Donna Stephens, bartender at Lowbrows, said Albrecht was a “quirky kind of guy” who liked “the different stuff, as you can tell by looking in here,” describing the eclectic mix of items and pictures in the bar. He also liked pranking people, as the door handle to Lowbrows could be hard to handle.

 

“He was a kind man, but he didn’t talk a lot; he sat back and listened,” Stephens said. 

 

Despite his quiet nature, Albrecht was known as a raconteur. He was at the bar every day and he was a “great man to work for,” Stephens said. The bar is closed until Friday, Stephens said. 

 

As far as a wake for Albrecht at Lowbrows, supporters hoped to do something Friday or Saturday.

 

“He was just a very talented man, and I would call him a genius,” Stephens said. “He could do just about anything he set his mind to.”

 

Albrecht’s influence was felt beyond the creative community.

 

“I know if I was going to do anything on The Square, I needed to talk to Bob about it and make sure he was OK [with it],” Pilot Point City Manager Alan Guard. 

 

Albrecht emitted a cooperative spirit with anything revolving around his business, Guard said. 

 

“He came with some issues about the sidewalk going in and wanted to make sure it was done a certain way, and I was like, yeah, we can do that,” he said. “He kind of looked at me like, ‘Aren’t you going to fight me?’”

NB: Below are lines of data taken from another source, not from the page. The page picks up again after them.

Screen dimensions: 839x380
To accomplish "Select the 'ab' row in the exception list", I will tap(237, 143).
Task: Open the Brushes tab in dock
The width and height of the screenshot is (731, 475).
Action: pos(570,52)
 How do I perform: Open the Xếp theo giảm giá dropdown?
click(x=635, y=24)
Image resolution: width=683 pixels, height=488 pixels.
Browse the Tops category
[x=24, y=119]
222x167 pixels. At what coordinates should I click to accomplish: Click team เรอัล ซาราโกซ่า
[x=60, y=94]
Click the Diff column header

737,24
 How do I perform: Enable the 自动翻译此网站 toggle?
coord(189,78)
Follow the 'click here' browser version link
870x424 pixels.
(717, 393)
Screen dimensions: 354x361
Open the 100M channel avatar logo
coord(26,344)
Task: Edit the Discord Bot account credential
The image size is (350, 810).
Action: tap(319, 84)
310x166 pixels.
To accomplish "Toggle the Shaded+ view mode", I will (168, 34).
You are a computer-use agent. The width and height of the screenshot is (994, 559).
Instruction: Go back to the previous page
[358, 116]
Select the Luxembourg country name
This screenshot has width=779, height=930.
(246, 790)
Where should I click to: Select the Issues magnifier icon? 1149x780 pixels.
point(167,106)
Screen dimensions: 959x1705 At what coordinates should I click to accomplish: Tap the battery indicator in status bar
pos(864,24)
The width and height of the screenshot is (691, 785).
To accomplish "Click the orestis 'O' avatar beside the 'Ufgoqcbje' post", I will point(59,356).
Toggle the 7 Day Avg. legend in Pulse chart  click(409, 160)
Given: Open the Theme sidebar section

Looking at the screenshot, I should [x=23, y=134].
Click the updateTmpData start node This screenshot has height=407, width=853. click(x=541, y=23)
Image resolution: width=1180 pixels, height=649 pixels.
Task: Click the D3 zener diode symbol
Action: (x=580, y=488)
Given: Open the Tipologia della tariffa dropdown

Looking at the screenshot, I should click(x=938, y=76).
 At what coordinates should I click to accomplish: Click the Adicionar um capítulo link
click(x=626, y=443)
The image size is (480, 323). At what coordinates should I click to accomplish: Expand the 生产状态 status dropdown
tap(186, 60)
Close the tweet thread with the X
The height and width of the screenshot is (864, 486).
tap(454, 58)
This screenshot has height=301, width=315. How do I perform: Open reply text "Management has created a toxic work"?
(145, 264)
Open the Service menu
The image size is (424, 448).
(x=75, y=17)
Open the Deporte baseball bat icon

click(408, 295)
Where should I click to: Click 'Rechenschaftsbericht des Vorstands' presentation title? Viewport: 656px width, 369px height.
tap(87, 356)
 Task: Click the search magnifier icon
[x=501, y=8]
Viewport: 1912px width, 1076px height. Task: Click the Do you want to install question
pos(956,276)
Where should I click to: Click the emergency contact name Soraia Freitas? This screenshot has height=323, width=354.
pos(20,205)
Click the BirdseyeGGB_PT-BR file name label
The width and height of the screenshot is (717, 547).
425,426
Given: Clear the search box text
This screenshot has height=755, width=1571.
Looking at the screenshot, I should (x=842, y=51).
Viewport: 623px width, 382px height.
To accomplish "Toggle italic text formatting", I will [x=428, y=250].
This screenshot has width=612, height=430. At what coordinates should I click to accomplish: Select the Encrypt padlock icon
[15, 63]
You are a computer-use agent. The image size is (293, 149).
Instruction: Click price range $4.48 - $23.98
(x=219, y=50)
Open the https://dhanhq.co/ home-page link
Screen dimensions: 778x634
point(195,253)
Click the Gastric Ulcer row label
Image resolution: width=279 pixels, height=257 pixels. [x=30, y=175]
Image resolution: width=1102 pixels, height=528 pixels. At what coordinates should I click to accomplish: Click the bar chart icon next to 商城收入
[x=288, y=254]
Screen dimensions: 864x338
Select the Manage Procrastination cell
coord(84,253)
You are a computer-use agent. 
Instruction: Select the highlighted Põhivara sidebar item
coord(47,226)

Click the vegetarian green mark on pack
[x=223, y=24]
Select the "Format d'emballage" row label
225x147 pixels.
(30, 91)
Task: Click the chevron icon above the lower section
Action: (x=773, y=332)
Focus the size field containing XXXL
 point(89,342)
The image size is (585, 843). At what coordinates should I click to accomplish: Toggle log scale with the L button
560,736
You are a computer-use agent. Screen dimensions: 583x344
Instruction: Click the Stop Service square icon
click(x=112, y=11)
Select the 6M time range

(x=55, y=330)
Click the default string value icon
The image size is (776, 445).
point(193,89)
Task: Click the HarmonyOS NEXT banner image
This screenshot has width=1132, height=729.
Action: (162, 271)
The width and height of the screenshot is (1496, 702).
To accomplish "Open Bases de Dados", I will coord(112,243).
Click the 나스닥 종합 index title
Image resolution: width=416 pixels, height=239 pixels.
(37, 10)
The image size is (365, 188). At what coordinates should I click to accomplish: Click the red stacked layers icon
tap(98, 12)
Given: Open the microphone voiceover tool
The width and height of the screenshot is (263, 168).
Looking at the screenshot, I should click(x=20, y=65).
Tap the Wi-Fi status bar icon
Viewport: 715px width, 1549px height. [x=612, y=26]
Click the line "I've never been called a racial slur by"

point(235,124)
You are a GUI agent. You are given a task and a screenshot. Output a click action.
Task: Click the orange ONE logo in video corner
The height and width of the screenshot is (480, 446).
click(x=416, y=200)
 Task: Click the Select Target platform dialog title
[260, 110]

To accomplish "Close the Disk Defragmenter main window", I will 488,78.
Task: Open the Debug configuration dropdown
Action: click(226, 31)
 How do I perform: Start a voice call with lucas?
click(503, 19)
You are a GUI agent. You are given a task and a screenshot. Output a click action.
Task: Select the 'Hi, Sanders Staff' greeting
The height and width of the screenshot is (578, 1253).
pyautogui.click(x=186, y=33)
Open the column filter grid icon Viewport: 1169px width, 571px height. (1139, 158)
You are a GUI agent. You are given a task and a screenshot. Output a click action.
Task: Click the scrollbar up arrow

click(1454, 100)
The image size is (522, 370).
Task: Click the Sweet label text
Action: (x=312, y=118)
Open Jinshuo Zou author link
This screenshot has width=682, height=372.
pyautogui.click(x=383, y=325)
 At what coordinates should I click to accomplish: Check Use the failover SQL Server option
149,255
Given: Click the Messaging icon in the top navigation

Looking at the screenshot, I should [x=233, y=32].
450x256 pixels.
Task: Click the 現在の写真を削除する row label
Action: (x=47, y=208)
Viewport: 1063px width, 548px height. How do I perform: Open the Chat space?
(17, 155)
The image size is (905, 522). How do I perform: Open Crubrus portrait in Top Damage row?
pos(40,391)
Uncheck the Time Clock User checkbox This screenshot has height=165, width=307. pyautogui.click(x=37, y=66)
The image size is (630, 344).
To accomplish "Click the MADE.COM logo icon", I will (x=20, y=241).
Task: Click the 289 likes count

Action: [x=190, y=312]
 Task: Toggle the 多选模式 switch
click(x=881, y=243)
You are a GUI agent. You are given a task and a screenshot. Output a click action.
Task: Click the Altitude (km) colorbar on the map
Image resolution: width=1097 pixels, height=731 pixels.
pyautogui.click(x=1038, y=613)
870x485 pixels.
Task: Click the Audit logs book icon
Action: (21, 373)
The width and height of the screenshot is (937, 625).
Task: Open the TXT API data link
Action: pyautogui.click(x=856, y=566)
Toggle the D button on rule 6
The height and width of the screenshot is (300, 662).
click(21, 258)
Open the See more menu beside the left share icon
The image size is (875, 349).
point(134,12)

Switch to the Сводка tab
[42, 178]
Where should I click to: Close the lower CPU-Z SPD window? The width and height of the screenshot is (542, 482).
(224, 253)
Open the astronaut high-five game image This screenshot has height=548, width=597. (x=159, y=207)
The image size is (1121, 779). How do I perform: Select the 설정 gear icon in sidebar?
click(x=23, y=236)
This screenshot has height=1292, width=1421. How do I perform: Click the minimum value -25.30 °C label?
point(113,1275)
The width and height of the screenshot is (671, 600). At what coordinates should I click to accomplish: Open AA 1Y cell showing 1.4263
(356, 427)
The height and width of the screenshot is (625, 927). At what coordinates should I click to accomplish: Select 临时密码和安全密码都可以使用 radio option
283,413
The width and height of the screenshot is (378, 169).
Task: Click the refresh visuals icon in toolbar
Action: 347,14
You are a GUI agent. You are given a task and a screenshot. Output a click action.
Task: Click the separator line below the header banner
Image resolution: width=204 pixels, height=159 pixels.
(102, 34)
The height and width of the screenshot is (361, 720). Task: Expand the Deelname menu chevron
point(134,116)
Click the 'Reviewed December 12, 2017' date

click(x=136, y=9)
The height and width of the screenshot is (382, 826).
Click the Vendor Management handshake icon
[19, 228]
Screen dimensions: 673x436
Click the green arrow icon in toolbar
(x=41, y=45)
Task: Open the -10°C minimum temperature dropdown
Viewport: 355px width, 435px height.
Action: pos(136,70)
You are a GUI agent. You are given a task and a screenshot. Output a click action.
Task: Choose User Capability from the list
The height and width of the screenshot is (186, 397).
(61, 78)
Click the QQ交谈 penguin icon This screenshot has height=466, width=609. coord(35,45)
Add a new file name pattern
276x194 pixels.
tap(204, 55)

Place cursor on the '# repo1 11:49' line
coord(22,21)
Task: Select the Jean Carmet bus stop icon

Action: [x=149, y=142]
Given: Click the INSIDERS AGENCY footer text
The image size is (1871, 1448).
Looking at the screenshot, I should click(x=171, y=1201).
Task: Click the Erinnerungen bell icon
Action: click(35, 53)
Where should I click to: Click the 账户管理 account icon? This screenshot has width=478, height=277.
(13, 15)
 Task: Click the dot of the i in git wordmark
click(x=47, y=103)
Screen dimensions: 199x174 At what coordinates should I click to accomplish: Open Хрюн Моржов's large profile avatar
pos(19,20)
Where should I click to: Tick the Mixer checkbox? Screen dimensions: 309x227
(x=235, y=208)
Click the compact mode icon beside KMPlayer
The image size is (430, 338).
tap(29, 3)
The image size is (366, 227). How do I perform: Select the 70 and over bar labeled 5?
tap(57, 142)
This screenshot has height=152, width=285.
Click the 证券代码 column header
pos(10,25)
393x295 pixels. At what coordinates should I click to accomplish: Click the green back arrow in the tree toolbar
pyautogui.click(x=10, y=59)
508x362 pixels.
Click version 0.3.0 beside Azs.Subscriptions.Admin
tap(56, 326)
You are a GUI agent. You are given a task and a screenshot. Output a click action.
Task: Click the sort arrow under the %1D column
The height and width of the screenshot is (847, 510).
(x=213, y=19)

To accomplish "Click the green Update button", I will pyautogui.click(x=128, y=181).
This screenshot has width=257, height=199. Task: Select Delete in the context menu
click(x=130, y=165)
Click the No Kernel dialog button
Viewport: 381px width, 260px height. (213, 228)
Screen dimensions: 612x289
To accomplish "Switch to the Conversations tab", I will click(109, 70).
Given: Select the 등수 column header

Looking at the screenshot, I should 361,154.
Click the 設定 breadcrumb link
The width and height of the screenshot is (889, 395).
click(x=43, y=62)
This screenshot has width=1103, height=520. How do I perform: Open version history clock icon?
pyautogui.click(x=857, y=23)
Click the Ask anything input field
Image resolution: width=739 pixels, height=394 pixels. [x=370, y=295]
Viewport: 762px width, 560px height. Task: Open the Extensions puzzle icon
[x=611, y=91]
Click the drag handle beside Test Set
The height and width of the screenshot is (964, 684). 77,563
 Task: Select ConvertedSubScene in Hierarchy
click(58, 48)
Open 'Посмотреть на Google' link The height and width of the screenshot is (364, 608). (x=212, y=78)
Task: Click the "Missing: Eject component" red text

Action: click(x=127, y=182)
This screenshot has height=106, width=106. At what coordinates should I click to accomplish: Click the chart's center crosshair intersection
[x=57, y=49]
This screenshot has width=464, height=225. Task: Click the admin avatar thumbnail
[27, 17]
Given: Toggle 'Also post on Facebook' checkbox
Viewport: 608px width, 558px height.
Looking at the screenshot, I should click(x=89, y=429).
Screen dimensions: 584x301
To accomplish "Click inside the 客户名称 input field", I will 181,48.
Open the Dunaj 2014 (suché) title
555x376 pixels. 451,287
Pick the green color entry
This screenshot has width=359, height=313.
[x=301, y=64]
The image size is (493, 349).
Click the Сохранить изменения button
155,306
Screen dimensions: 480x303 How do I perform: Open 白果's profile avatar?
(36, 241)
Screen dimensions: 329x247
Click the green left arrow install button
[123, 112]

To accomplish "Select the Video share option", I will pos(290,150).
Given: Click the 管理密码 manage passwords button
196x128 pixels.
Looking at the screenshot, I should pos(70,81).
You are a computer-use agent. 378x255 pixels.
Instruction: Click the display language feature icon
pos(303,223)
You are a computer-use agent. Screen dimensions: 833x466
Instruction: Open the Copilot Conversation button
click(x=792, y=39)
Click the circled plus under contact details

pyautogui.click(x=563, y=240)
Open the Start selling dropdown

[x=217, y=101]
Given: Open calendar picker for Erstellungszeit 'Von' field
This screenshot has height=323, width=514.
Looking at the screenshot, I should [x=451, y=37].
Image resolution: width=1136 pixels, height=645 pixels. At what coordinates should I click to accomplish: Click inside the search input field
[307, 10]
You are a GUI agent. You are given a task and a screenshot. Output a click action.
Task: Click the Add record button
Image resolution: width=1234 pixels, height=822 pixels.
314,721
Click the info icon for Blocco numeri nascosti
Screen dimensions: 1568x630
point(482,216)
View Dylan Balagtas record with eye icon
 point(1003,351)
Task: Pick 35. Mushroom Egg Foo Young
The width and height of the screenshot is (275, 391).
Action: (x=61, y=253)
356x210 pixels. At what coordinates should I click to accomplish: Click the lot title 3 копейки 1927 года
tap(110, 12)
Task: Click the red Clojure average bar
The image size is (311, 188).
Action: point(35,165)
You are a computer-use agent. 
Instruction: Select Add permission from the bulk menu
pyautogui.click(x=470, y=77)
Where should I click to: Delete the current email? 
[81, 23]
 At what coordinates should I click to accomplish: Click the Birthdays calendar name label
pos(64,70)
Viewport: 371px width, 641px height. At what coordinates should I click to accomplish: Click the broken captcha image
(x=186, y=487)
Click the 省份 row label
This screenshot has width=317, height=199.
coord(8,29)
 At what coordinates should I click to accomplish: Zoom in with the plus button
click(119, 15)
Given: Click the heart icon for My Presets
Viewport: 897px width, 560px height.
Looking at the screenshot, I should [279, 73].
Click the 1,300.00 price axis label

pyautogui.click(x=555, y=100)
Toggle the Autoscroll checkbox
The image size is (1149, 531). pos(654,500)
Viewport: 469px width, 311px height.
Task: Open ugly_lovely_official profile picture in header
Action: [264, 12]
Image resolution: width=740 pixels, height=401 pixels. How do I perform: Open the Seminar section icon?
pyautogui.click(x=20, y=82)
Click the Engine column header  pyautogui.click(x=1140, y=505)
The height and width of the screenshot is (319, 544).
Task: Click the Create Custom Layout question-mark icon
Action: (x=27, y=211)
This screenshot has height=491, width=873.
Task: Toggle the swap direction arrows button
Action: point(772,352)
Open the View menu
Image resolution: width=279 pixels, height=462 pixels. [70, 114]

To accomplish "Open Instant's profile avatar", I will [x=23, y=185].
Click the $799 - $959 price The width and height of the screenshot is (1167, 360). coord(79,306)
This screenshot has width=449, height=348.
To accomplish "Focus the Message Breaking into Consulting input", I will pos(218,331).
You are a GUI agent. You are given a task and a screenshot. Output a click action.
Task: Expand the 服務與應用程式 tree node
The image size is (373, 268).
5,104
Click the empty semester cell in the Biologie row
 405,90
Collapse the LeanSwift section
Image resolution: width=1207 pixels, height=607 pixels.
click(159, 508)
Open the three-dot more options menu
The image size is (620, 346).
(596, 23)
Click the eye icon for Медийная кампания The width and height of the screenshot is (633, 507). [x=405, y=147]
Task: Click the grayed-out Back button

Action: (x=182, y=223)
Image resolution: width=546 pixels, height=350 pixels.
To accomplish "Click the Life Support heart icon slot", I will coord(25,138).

Guard communicated that it was his building and the city was happy to work with him. 

 

“I had very positive interactions with him,” Guard said.   

 

Lowbrows is an iconic venue on The Square, with Guard describing the place as Switzerland in the sense that it’ a neutral territory where people can relax and have a good time and not talk business.

 

“People recognize it,” he said. “It’s unique. I think people come to it because it’s unique and it’s not TGI Fridays or anything like that. I think people are themselves when they go there. I’ve been there when there’s been three people there, and I’ve been there when there’s been 25 people there.”

 

Charlotte Petermeier, a member of the Opera House board, said the Opera House benefited from being next to Lowbrows, with Liberty Street separating them, on the Southwest side of The Square. Albrecht was also instrumental in getting the dog tags set hanging on The Gazebo on The Square.